Given exercise:
Convert the rows starting with the line that contains "This screenshot has height=250, width=435." and going on through the line that contains "Select the diamond shape in General" into a numbered list, omitting blank lines.

Provided material:
----------

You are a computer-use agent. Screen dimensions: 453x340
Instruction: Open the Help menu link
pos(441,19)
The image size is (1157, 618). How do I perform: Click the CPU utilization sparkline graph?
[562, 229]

----------

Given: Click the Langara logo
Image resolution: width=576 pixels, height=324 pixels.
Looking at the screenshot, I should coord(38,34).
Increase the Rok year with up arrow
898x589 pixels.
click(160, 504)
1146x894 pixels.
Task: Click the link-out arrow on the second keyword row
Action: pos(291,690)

----------

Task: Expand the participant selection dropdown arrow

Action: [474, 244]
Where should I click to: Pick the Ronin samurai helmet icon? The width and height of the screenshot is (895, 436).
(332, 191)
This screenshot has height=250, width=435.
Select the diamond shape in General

----------

Task output:
1. This screenshot has height=250, width=435.
2. Select the diamond shape in General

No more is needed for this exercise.